Each entry below should be printed exactly, with every image left out.

---

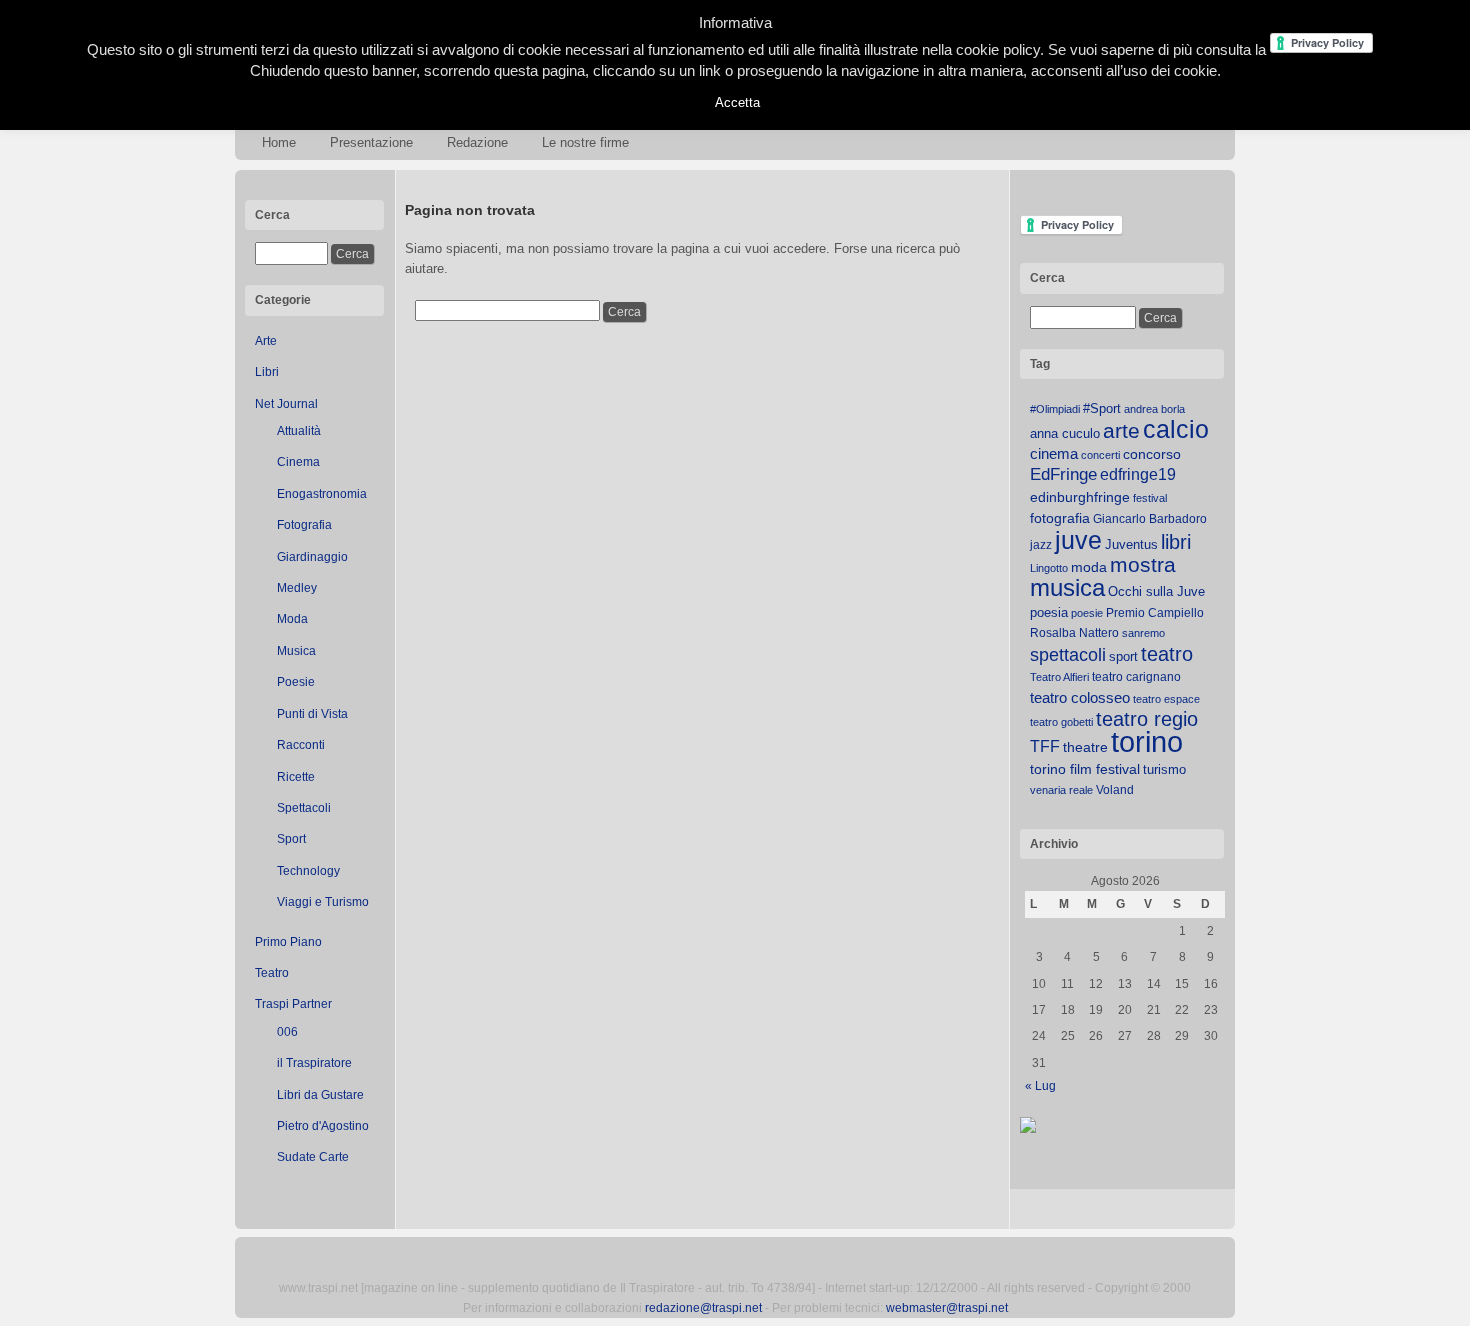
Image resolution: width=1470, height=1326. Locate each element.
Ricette (296, 777)
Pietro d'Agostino (323, 1126)
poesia (1049, 612)
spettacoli (1068, 655)
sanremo (1143, 633)
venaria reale (1061, 790)
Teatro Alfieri (1059, 677)
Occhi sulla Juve (1156, 591)
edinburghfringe (1080, 497)
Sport (291, 839)
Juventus (1131, 544)
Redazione (477, 142)
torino (1147, 741)
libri (1176, 542)
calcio (1176, 429)
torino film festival (1085, 769)
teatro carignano (1136, 677)
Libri (267, 372)
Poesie (296, 682)
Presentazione (371, 142)
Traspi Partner (293, 1004)
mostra (1143, 564)
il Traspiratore (314, 1063)
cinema (1054, 453)
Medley (297, 588)
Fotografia (304, 525)
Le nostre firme (585, 142)
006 (287, 1032)
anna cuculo (1065, 433)
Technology (308, 871)
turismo (1164, 769)
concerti (1100, 455)
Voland (1115, 790)
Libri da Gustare (320, 1095)
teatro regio (1147, 719)
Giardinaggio (312, 557)
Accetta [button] (737, 102)
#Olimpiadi (1055, 409)
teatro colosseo (1080, 697)
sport (1123, 656)
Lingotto (1049, 568)
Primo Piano (288, 942)
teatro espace (1166, 699)
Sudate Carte (313, 1157)
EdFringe (1063, 474)
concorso (1152, 454)
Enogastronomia (322, 494)
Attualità (299, 431)
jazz (1041, 545)
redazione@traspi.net (703, 1308)
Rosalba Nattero (1074, 633)
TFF (1045, 746)
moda (1089, 567)
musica (1067, 588)
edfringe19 (1138, 474)
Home (279, 142)
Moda (292, 619)
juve (1078, 540)
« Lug (1040, 1086)
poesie (1087, 613)
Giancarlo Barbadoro (1150, 519)
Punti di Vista (312, 714)
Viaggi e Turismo (323, 902)
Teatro (272, 973)
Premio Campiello (1155, 613)
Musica (296, 651)
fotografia (1060, 518)
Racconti (301, 745)
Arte (266, 341)
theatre (1085, 747)
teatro (1167, 654)
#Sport (1102, 408)
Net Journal (286, 404)
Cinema (298, 462)
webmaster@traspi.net (947, 1308)
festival (1150, 498)
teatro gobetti (1061, 722)
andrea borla (1154, 409)
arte (1121, 431)
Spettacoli (304, 808)
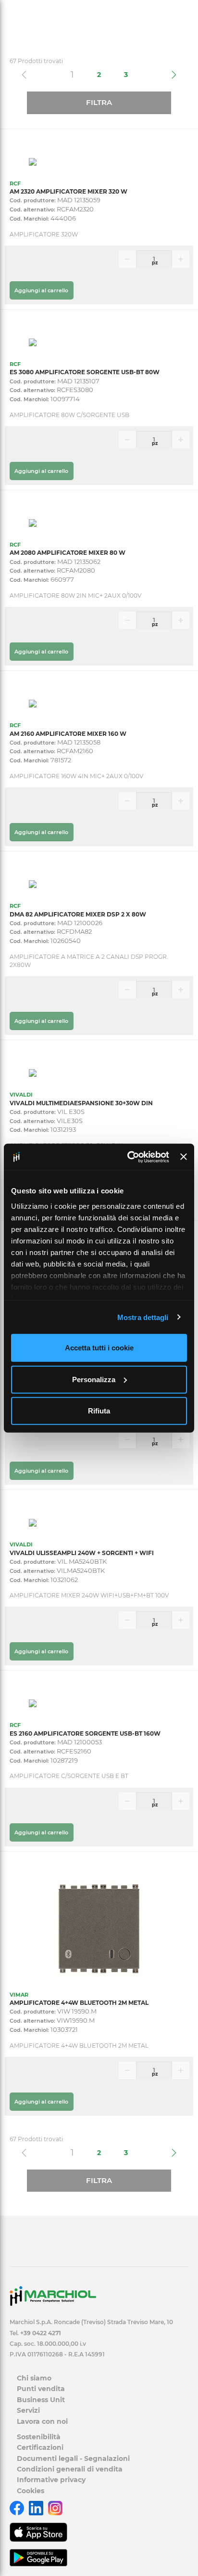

---

- [SOLUTION FOR THIS TASK]:
Image resolution: width=1470, height=1326. Locate each element.
Ricette (296, 777)
Pietro d'Agostino (323, 1126)
poesia (1049, 612)
spettacoli (1068, 655)
sanremo (1143, 633)
venaria reale (1061, 790)
Teatro Alfieri (1059, 677)
Occhi sulla Juve (1156, 591)
edinburghfringe (1080, 497)
Sport (291, 839)
Juventus (1131, 544)
Redazione (477, 142)
torino (1147, 741)
libri (1176, 542)
calcio (1176, 429)
torino film festival (1085, 769)
teatro carignano (1136, 677)
Libri (267, 372)
Poesie (296, 682)
Presentazione (371, 142)
Traspi Partner (293, 1004)
mostra (1143, 564)
il Traspiratore (314, 1063)
cinema (1054, 453)
Medley (297, 588)
Fotografia (304, 525)
Le nostre firme (585, 142)
006 (287, 1032)
anna cuculo (1065, 433)
Technology (308, 871)
turismo (1164, 769)
concerti (1100, 455)
Voland (1115, 790)
Libri da Gustare (320, 1095)
teatro regio (1147, 719)
Giardinaggio (312, 557)
Accetta [button] (737, 102)
#Olimpiadi (1055, 409)
teatro colosseo (1080, 697)
sport (1123, 656)
Lingotto (1049, 568)
Primo Piano (288, 942)
teatro espace (1166, 699)
Sudate Carte (313, 1157)
EdFringe (1063, 474)
concorso (1152, 454)
Enogastronomia (322, 494)
Attualità (299, 431)
jazz (1041, 545)
redazione@traspi.net (703, 1308)
Rosalba Nattero (1074, 633)
TFF (1045, 746)
moda (1089, 567)
musica (1067, 588)
edfringe19 (1138, 474)
Home (279, 142)
Moda (292, 619)
juve (1078, 540)
« Lug (1040, 1086)
poesie (1087, 613)
Giancarlo Barbadoro (1150, 519)
Punti di Vista (312, 714)
Viaggi e Turismo (323, 902)
Teatro (272, 973)
Premio Campiello (1155, 613)
Musica (296, 651)
fotografia (1060, 518)
Racconti (301, 745)
Arte (266, 341)
theatre (1085, 747)
teatro (1167, 654)
#Sport (1102, 408)
Net Journal (286, 404)
Cinema (298, 462)
webmaster@traspi.net (947, 1308)
festival (1150, 498)
teatro gobetti (1061, 722)
andrea borla (1154, 409)
arte (1121, 431)
Spettacoli (304, 808)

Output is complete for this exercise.